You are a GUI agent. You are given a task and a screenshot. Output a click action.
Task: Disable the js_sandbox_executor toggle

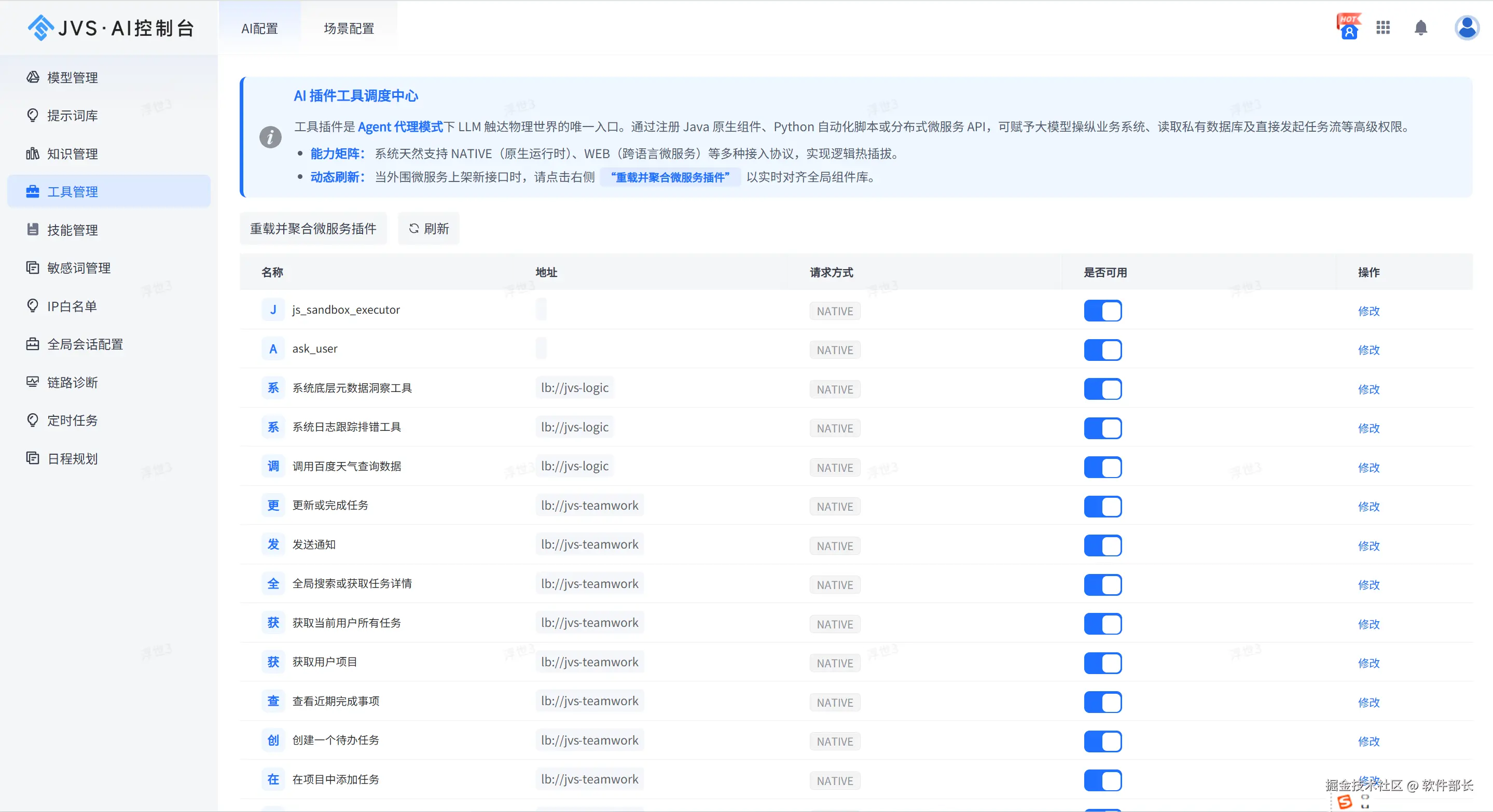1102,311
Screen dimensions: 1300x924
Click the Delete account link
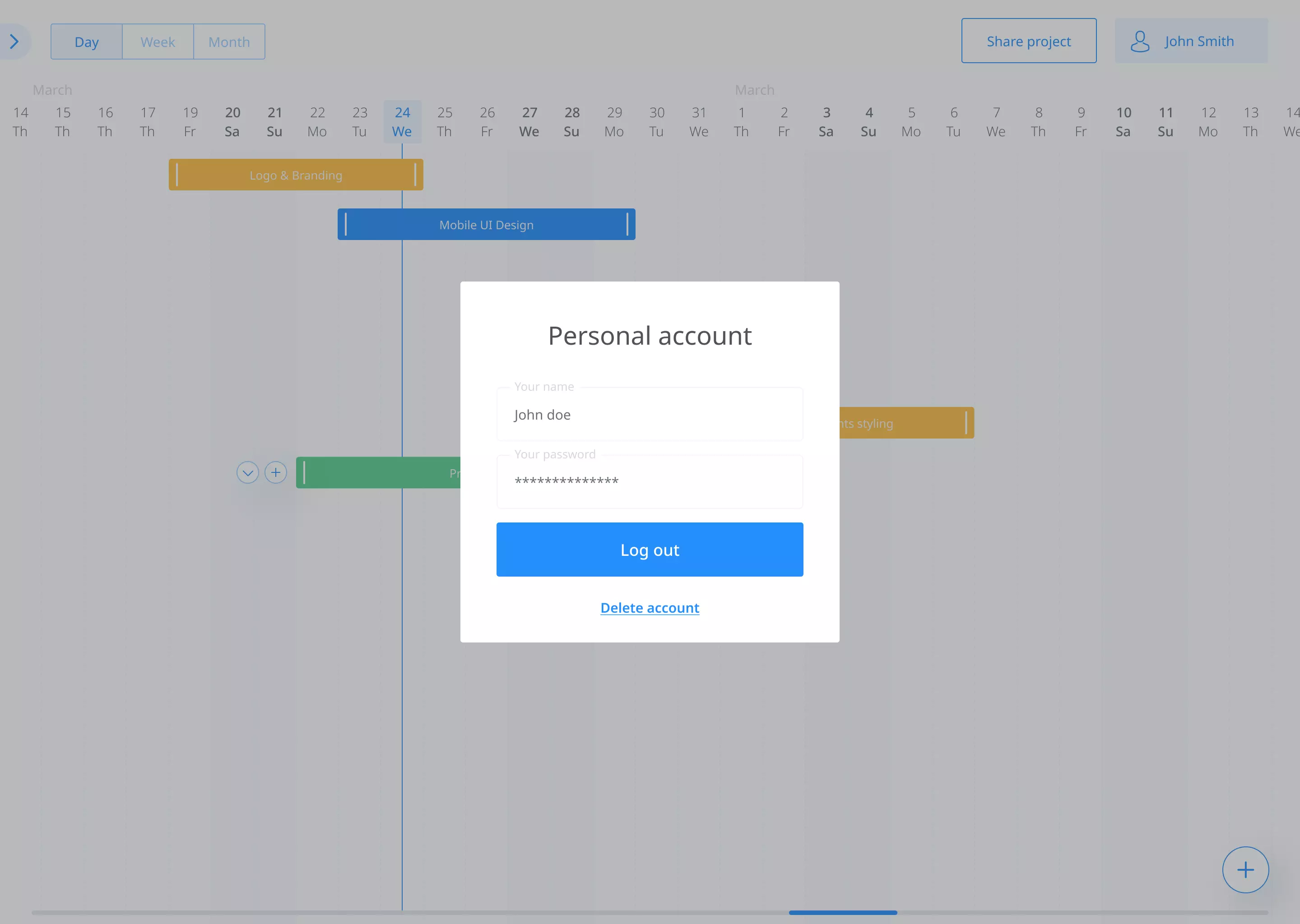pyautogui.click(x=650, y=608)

**WORK TASK**
An exact repeat of all the data is required, pictures excluded.

**COMPLETED TASK**
You are a GUI agent. You are given a task and a screenshot. Output a click action.
Task: Disable the js_sandbox_executor toggle

1102,311
Screen dimensions: 1300x924
Click the Delete account link
pyautogui.click(x=650, y=608)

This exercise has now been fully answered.